To do
Check each line below for the word "computer" and give the count alone.

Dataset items

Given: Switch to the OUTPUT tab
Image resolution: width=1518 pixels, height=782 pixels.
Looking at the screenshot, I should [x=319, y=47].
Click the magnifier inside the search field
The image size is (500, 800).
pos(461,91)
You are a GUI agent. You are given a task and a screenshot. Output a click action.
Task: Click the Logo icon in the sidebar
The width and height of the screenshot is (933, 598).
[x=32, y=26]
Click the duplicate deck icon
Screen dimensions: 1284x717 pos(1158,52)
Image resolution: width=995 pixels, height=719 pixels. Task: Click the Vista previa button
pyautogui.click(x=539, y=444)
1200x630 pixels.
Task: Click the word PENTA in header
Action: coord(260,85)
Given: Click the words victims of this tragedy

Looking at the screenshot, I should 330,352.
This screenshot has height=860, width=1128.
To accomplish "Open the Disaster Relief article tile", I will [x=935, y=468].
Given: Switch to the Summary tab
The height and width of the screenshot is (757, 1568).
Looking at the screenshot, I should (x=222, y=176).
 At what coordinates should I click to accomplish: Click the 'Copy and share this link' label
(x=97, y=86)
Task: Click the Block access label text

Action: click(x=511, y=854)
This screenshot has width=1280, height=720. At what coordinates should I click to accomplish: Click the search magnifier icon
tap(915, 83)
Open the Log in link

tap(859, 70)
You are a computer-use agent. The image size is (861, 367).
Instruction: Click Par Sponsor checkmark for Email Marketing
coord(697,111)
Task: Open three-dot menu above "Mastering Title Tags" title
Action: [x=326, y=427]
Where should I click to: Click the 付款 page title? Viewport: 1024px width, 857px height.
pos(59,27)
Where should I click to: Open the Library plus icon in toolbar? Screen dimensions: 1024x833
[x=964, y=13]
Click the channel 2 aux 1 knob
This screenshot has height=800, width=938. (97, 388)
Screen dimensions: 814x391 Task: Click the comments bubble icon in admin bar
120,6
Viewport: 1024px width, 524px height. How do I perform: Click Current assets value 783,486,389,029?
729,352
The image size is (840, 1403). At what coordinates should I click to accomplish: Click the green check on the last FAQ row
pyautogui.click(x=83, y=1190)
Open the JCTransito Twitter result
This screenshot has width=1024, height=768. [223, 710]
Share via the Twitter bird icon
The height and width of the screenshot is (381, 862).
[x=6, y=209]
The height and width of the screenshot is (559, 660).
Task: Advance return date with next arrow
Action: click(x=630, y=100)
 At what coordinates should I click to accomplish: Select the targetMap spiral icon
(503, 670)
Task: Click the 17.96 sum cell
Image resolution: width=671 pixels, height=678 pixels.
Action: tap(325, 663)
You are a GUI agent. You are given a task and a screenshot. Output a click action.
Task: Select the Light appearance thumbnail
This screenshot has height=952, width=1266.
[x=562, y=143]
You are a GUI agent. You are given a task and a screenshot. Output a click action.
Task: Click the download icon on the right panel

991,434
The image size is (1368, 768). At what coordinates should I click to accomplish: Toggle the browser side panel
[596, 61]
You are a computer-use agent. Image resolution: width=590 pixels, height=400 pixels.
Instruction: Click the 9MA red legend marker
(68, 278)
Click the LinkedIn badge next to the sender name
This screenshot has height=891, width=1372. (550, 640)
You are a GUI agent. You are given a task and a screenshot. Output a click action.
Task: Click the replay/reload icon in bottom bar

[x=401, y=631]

Answer to this task
2